Required work: Only the lines of the data holding the string "Duration" need to be returned.
***** Extracted records
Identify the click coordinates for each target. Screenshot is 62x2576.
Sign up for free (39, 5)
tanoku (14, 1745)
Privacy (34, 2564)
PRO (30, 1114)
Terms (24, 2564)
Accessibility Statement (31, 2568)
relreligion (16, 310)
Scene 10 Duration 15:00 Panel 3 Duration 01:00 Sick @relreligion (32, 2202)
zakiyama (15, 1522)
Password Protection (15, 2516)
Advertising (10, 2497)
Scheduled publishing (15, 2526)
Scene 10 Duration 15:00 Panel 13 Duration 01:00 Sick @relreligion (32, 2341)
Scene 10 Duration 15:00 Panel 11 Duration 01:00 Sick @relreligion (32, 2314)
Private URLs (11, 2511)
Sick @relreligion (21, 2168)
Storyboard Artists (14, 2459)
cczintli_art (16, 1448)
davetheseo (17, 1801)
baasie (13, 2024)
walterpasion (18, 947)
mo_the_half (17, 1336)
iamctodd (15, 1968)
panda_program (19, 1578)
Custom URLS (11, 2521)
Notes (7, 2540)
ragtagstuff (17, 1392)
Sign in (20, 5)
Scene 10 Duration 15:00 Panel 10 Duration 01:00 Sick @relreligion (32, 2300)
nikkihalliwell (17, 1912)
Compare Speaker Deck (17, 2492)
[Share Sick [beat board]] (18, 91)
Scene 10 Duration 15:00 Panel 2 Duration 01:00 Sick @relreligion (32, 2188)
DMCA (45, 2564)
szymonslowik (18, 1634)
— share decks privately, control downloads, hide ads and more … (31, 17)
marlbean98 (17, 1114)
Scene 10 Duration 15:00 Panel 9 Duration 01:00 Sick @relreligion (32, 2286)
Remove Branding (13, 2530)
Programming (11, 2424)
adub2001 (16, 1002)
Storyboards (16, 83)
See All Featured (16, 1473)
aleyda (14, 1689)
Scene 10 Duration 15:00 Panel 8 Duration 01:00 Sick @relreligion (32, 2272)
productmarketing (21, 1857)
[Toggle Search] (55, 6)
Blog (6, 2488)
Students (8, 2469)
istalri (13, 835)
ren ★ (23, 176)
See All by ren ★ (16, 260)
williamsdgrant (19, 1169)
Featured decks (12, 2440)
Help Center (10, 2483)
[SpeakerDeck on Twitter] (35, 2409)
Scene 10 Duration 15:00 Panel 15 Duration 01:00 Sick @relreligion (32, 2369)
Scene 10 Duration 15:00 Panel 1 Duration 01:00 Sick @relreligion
**********
Response area:
Scene 10 Duration 15:00 Panel 3 Duration 01:00 Sick @relreligion (32, 2202)
Scene 10 Duration 15:00 Panel 13 Duration 01:00 Sick @relreligion (32, 2341)
Scene 10 Duration 15:00 Panel 11 Duration 01:00 Sick @relreligion (32, 2314)
Scene 10 Duration 15:00 Panel 10 Duration 01:00 Sick @relreligion (32, 2300)
Scene 10 Duration 15:00 Panel 2 Duration 01:00 Sick @relreligion (32, 2188)
Scene 10 Duration 15:00 Panel 9 Duration 01:00 Sick @relreligion (32, 2286)
Scene 10 Duration 15:00 Panel 8 Duration 01:00 Sick @relreligion (32, 2272)
Scene 10 Duration 15:00 Panel 15 Duration 01:00 Sick @relreligion (32, 2369)
Scene 10 Duration 15:00 Panel 1 Duration 01:00 Sick @relreligion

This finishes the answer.